** Opening DATA SUPPLIED block **

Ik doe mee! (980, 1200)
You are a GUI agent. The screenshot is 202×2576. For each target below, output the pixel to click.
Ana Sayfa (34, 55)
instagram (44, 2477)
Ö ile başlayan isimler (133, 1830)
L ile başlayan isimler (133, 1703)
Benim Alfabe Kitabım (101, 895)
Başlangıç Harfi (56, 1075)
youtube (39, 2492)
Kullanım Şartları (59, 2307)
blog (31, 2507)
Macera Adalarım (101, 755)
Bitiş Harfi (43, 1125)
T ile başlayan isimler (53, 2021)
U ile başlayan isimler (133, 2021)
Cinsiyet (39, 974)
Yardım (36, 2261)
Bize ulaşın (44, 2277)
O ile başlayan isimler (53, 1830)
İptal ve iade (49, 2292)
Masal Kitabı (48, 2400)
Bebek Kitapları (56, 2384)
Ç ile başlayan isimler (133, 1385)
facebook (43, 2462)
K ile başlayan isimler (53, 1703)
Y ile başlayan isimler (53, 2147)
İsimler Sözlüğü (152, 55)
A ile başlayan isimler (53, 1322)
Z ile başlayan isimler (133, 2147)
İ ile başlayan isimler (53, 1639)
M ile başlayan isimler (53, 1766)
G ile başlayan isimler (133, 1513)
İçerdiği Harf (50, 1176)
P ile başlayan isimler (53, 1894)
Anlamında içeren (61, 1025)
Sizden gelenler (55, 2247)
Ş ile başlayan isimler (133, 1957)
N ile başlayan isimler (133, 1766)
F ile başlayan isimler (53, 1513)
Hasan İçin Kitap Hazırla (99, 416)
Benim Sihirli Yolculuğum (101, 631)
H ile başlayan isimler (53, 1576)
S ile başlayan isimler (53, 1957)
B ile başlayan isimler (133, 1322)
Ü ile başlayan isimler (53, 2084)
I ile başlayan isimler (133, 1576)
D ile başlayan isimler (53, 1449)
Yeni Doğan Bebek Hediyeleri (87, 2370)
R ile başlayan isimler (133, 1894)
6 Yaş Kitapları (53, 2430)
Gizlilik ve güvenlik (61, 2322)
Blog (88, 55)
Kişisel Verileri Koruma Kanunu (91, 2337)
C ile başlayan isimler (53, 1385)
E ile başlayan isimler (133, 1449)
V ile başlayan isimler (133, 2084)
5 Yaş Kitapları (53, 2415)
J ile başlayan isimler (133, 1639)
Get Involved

** Closing DATA SUPPLIED block **

▸ DIRECTIONS
Go through the listing and copy each line exactly.

▸ RESPONSE BELOW
Ik doe mee! (980, 1200)
You are a GUI agent. The screenshot is 202×2576. For each target below, output the pixel to click.
Ana Sayfa (34, 55)
instagram (44, 2477)
Ö ile başlayan isimler (133, 1830)
L ile başlayan isimler (133, 1703)
Benim Alfabe Kitabım (101, 895)
Başlangıç Harfi (56, 1075)
youtube (39, 2492)
Kullanım Şartları (59, 2307)
blog (31, 2507)
Macera Adalarım (101, 755)
Bitiş Harfi (43, 1125)
T ile başlayan isimler (53, 2021)
U ile başlayan isimler (133, 2021)
Cinsiyet (39, 974)
Yardım (36, 2261)
Bize ulaşın (44, 2277)
O ile başlayan isimler (53, 1830)
İptal ve iade (49, 2292)
Masal Kitabı (48, 2400)
Bebek Kitapları (56, 2384)
Ç ile başlayan isimler (133, 1385)
facebook (43, 2462)
K ile başlayan isimler (53, 1703)
Y ile başlayan isimler (53, 2147)
İsimler Sözlüğü (152, 55)
A ile başlayan isimler (53, 1322)
Z ile başlayan isimler (133, 2147)
İ ile başlayan isimler (53, 1639)
M ile başlayan isimler (53, 1766)
G ile başlayan isimler (133, 1513)
İçerdiği Harf (50, 1176)
P ile başlayan isimler (53, 1894)
Anlamında içeren (61, 1025)
Sizden gelenler (55, 2247)
Ş ile başlayan isimler (133, 1957)
N ile başlayan isimler (133, 1766)
F ile başlayan isimler (53, 1513)
Hasan İçin Kitap Hazırla (99, 416)
Benim Sihirli Yolculuğum (101, 631)
H ile başlayan isimler (53, 1576)
S ile başlayan isimler (53, 1957)
B ile başlayan isimler (133, 1322)
Ü ile başlayan isimler (53, 2084)
I ile başlayan isimler (133, 1576)
D ile başlayan isimler (53, 1449)
Yeni Doğan Bebek Hediyeleri (87, 2370)
R ile başlayan isimler (133, 1894)
6 Yaş Kitapları (53, 2430)
Gizlilik ve güvenlik (61, 2322)
Blog (88, 55)
Kişisel Verileri Koruma Kanunu (91, 2337)
C ile başlayan isimler (53, 1385)
E ile başlayan isimler (133, 1449)
V ile başlayan isimler (133, 2084)
5 Yaş Kitapları (53, 2415)
J ile başlayan isimler (133, 1639)
Get Involved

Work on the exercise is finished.